Friday, November 27, 2009

MERRRRRYYYYYY....wait..it's not Christmas yet

Dave and I have been very excited for the Holidays!


We had everyone (I mean 12ish people) in his immediate family over yesterday..plus my dad and his fiance (who he will never marry) for our first Thanksgiving Dinner.

It went off...without a hitch....not so much! As soon as Dave's dad walked in *the first guests to arrive were his mom, dad and grandmother* he dropped the dessert. His mom made a truffle...layered with ...

That is where I wrote to....that is where I tried to continue from at least four or five times. I am just not in the mood to finish .... I will tell you that the desserts were fine, the family was fine, Dave was anxious, and welll....everything was fine.

I bought Dave a tv for Christmas, a tv in which he is convinced that there is something wrong with the sound and now wants to bring back. And he can not find the receipt, but that is my fault.

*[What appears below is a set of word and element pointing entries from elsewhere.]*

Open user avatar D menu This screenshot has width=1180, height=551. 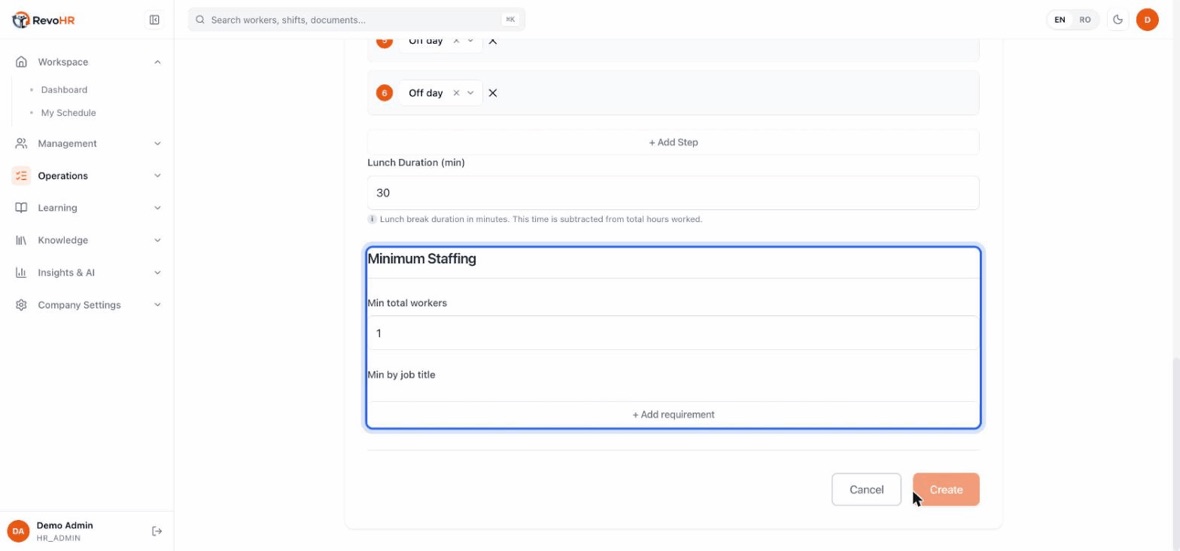click(x=1147, y=20)
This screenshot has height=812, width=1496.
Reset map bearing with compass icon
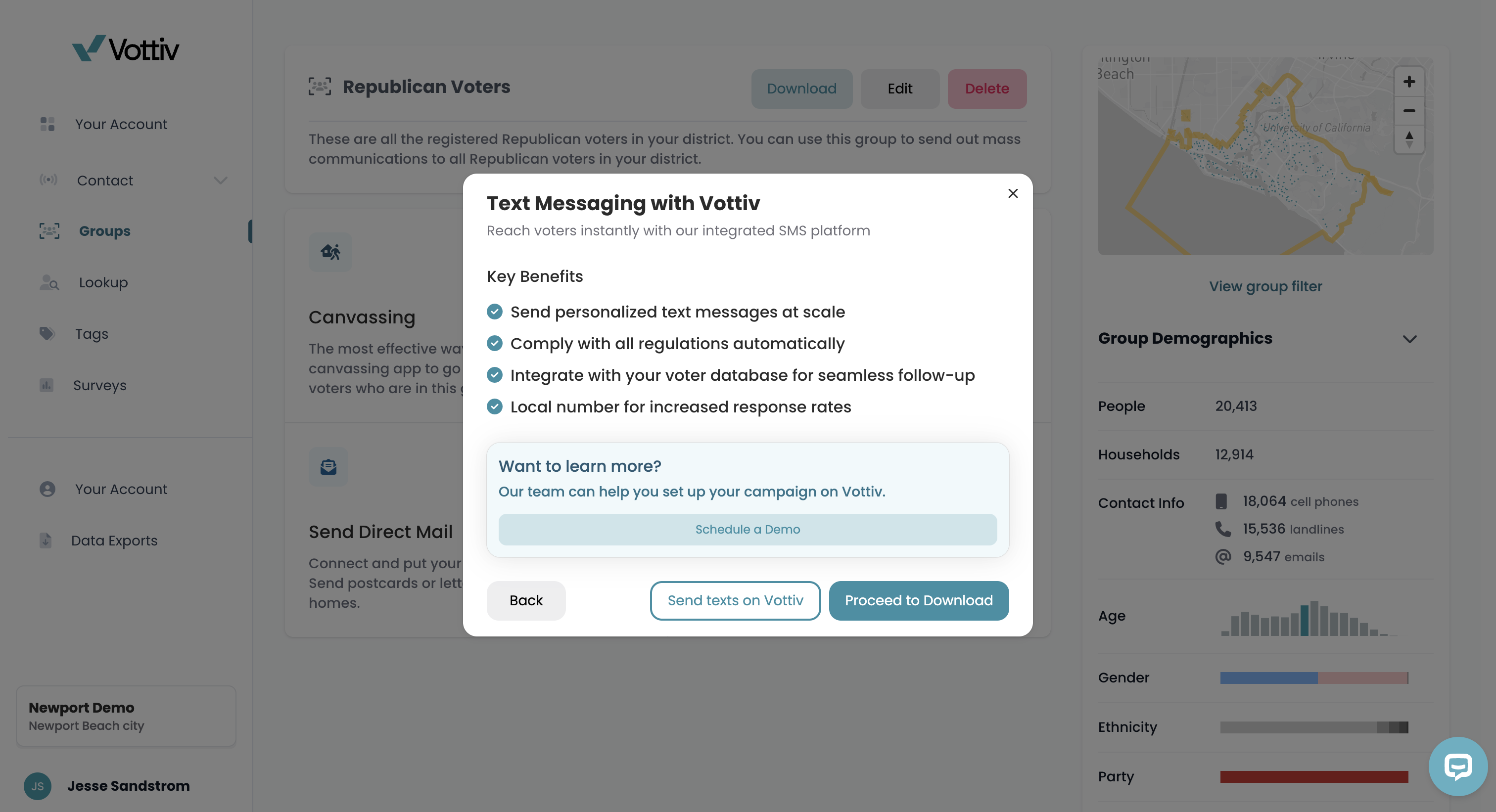click(1409, 139)
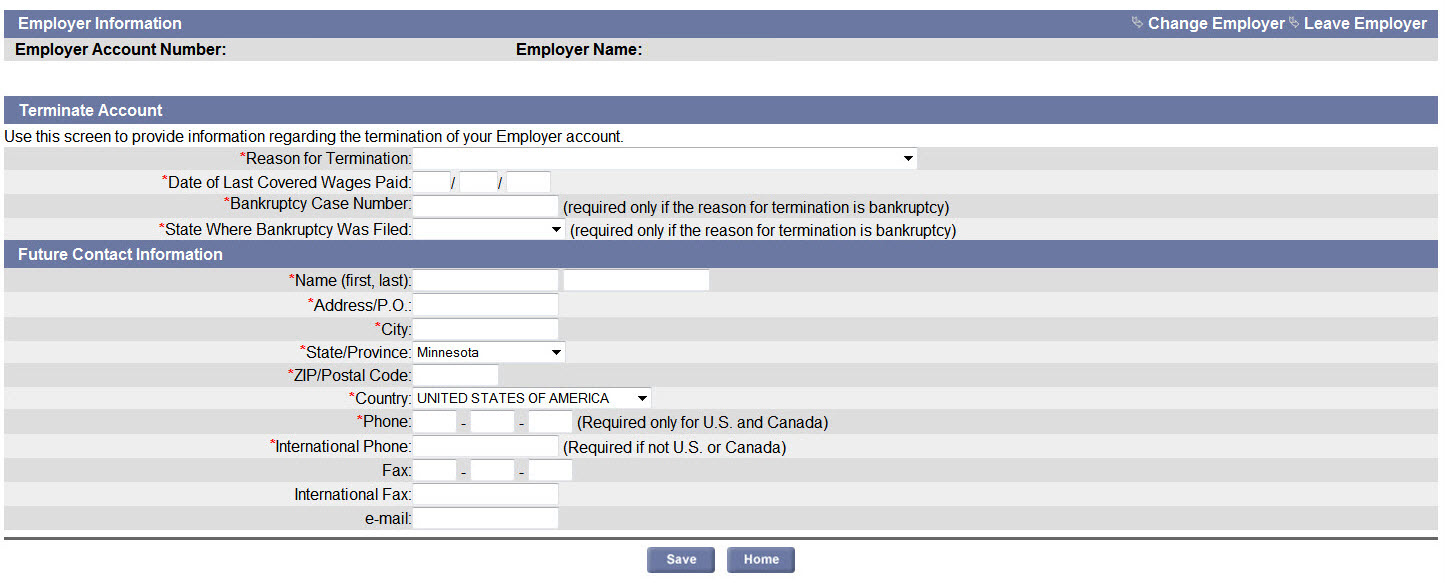Image resolution: width=1445 pixels, height=583 pixels.
Task: Focus the ZIP/Postal Code field
Action: [x=455, y=375]
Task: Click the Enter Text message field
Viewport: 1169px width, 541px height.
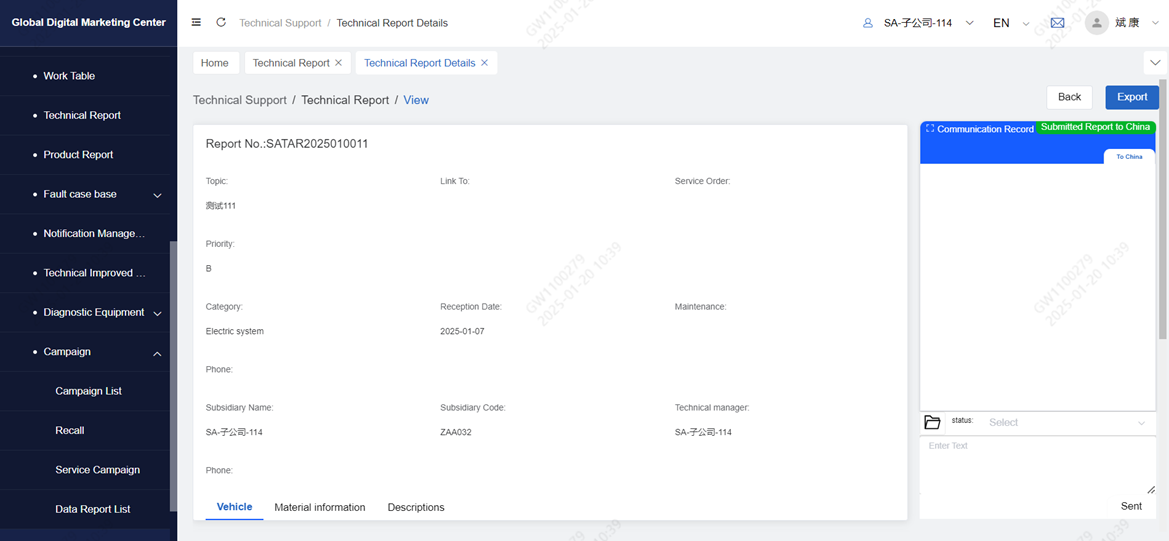Action: click(x=1036, y=465)
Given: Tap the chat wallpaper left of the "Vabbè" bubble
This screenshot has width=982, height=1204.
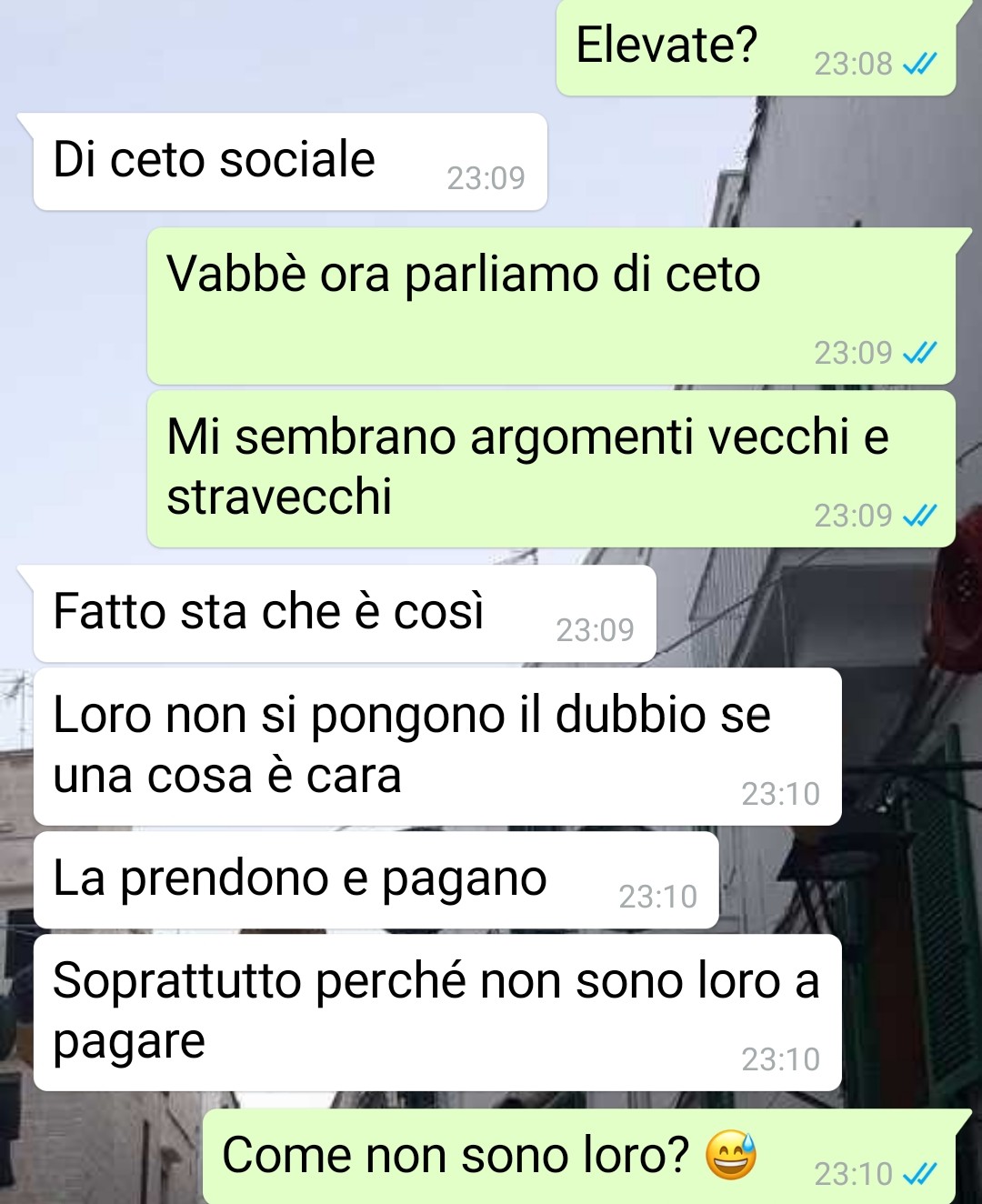Looking at the screenshot, I should pyautogui.click(x=73, y=306).
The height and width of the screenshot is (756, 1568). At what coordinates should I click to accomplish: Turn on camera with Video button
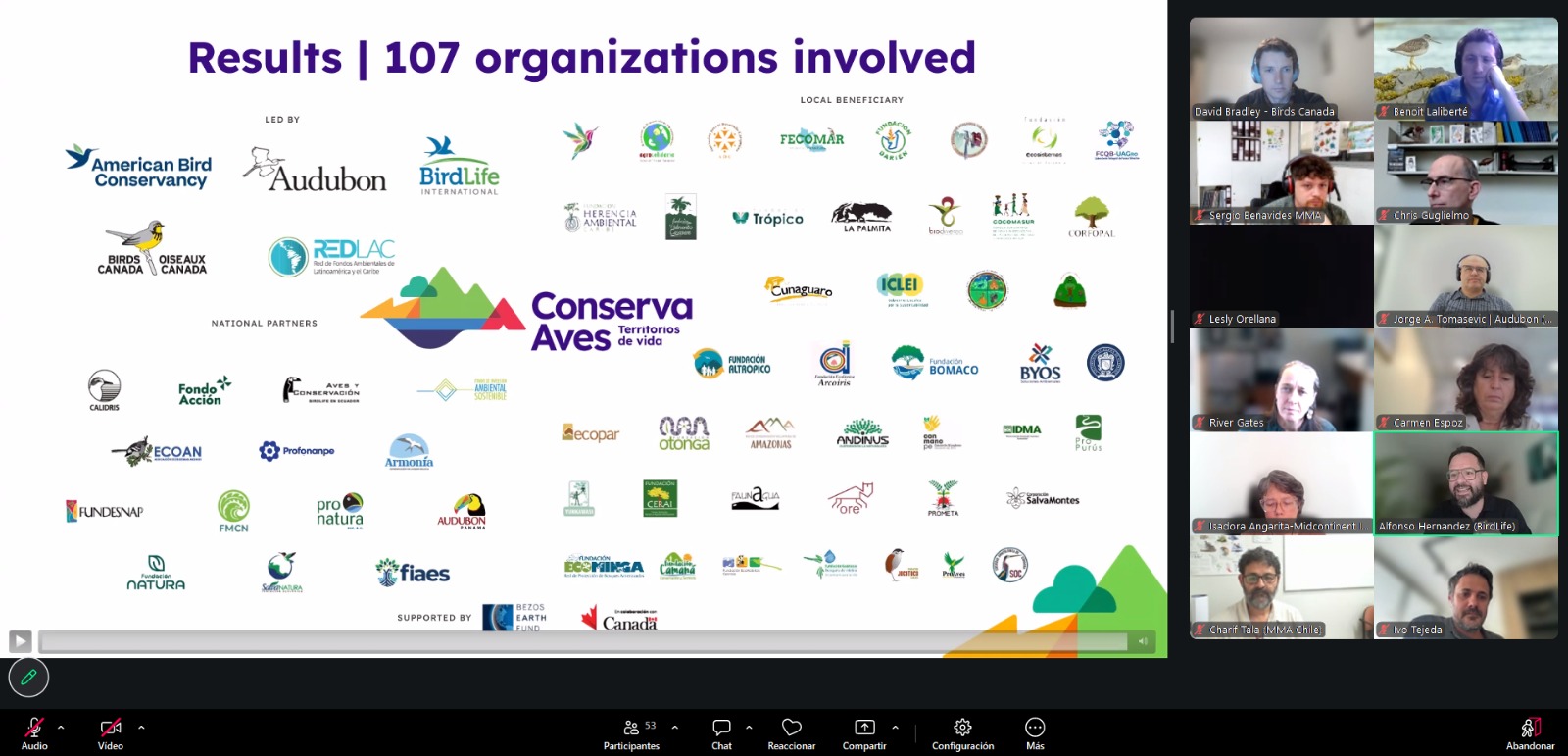[111, 732]
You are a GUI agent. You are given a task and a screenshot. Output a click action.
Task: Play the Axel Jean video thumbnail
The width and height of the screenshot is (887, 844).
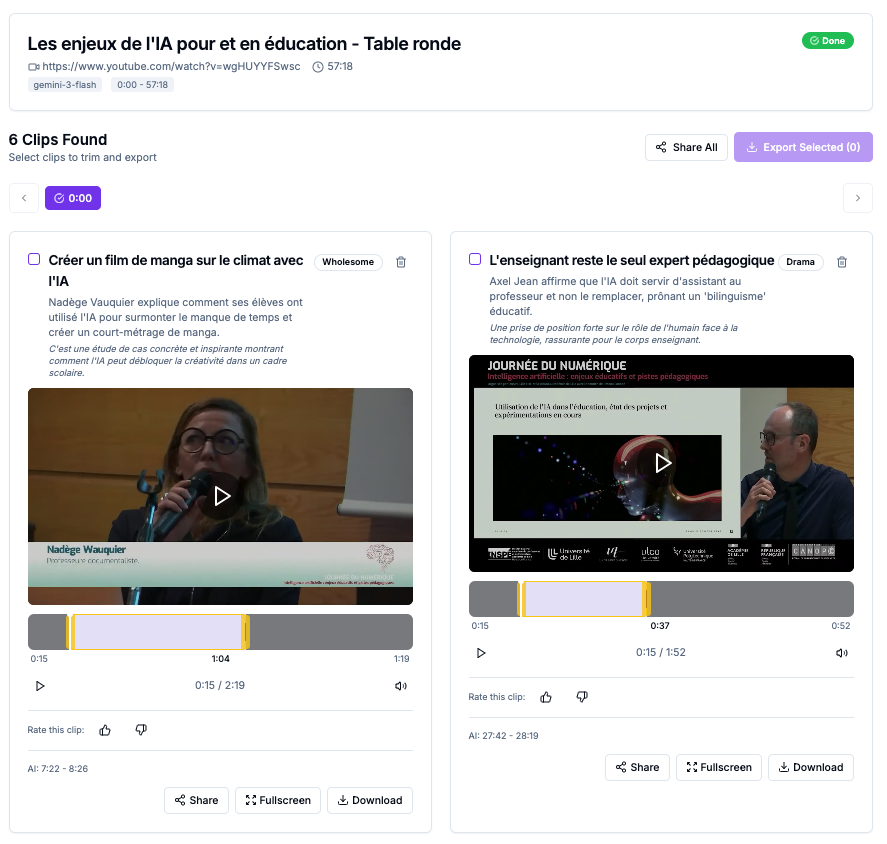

I made an appt with the NEW RE...from the same Boston Hospital, but they are going to be at a different hospital near my house....so I do not have to drive down to Boston....I can literally drive 15 minutes from my door and be there! The RE is there every Thursday and one other day...but Thursdays will work for us. SO we have an appointment on the 21st for a consultation, and hopefully starting on Clomid (they also have me on a cancellation list, so I may be in sooner).

But that is it. Sorry about not posting, and being in a bad mood. I just hate when I get yelled at for things that I didn't do.

OH and don't even get me started with people at my school. Lets just say "SUCK IT UP" and if you need to be a child....and act like a child....GET OUT OF LAW SCHOOL....that is all....

Tuesday, November 24, 2009

Living Beyond Their Means

I have a friend who has been living beyond her means. And I do not care generally if someone does that...except this friend will complain to me that she is a. unhappy in her relationship with her husband b. complain that they have no money c. complain about medical bills for their daughter d. did I mention she will complain...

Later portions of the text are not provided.